A Bíblia - Obra Divina?
“Se mais cristãos lessem a Bíblia, haveria menos cristãos”
“Quem seguisse hoje o que manda o Antigo Testamento seria preso como criminoso. Quem seguisse o Novo Testamento seria declarado louco”
“Parece-me que tudo o que é necessário para convencer uma pessoa razoável de que a Bíblia é uma simples invenção humana - uma invenção de bárbaros - é lê-la. Leia a Bíblia como você leria qualquer outro livro. Pense nela como você pensaria a respeito de qualquer outro. Tire dos olhos a venda do respeito reverente. Tire do coração o fantasma do medo e expulse do trono do seu cérebro a serpente da superstição. Leia então a Santa Bíblia e você se espantará por ter, algum dia, suposto que um ser de infinita sabedoria, bondade e pureza foi o autor de tal ignorância e tal atrocidade”
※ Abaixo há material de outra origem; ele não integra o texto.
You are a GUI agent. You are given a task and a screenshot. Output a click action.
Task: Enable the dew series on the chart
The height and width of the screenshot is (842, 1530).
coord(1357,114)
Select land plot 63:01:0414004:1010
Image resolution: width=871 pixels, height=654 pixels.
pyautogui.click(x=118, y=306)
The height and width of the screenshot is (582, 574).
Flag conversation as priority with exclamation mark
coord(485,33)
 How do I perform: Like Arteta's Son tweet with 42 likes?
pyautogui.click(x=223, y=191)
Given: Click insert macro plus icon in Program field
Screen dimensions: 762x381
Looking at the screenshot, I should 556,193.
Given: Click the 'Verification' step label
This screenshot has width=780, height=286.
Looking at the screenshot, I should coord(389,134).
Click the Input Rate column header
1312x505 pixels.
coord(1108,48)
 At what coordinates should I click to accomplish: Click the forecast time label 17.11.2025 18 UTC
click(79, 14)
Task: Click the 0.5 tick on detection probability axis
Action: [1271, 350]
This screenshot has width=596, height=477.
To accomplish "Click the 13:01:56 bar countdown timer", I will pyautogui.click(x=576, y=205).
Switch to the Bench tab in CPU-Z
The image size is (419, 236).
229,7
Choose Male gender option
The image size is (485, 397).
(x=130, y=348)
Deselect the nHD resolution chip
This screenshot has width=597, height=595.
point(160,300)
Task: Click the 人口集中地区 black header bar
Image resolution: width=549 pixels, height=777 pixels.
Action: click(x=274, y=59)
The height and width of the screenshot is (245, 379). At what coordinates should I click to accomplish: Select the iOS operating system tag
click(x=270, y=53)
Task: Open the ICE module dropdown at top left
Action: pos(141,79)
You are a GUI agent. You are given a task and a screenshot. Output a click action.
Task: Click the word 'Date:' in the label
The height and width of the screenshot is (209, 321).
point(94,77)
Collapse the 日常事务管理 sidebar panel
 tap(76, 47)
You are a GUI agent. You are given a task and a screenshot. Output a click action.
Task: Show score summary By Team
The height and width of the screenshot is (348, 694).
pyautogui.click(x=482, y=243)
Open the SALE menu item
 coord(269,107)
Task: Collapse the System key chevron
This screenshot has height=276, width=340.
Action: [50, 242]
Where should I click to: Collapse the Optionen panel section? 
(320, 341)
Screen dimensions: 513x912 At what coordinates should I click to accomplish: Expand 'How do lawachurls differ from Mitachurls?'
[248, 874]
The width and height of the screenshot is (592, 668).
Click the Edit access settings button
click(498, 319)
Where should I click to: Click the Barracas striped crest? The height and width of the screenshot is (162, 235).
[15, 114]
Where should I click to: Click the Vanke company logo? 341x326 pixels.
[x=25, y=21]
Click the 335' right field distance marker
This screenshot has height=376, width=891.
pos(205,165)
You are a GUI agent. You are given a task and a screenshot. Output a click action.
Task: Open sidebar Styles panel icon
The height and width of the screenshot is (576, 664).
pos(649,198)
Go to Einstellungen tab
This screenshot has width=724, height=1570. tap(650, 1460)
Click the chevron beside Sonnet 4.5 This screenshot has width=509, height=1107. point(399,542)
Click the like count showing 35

O cânon da Bíblia foi definido por votação e não por critérios objetivos, a partir de centenas de textos fantasiosos, contraditórios e de autoria duvidosa, séculos depois dos supostos fatos (referindo-se ao Concílio de Niceia). Se era tão importante, Deus deveria tê-lo entregue pronto, sem divergências internas e livros de profetas fracassados. Em lugar disto, o que chegou a nós foram lendas sobre como os canônicos saíram voando até o altar ou como foram os únicos que não caíram no chão quando a pilha de livros desabou. Dizem ainda que o Espírito Santo, na forma de uma pomba, pousou no ombro de cada bispo e lhes sussurrou o que fazer. Afirmava-se que os evangelhos deveriam ser quatro porque quatro eram os pontos cardeais (ou critérios igualmente objetivos). Também não há garantia de que o cânon esteja completo, que nenhum documento se perdeu. E depois de tudo, temos que acreditar que essa é a palavra de Deus, eterna e imutável.
Quando confrontados com os absurdos e atrocidades da Bíblia, crentes alegam que é preciso considerar o contexto, a época. Isto é verdade quando se trata de um relato puramente histórico. Não é possível julgar uma tribo primitiva que viveu há mais de 2500 anos segundo os critérios atuais. Da mesma forma, entretanto, eles têm que entender que os conceitos religiosos desses povos não se aplicam à nossa época. E por que uma parte é aceitável e outra não? Como definir o que ainda está valendo? Quais são os critérios? Somos nós que decidimos o que Deus quis dizer? E por que cada época “decide” diferente? A palavra de Deus não deveria ser eterna e imutável? Por que Deus ordenou que os judeus cometessem tantos crimes em vez de começar a educá-los desde o primeiro instante? A verdade, que os crentes não aceitam, é que cada povo cria o deus que lhe convém, um deus que “manda” com que eles façam aquilo que eles já faziam. Um deus que aprova e justifica seu modo de vida. Um deus criado à imagem e semelhança do homem.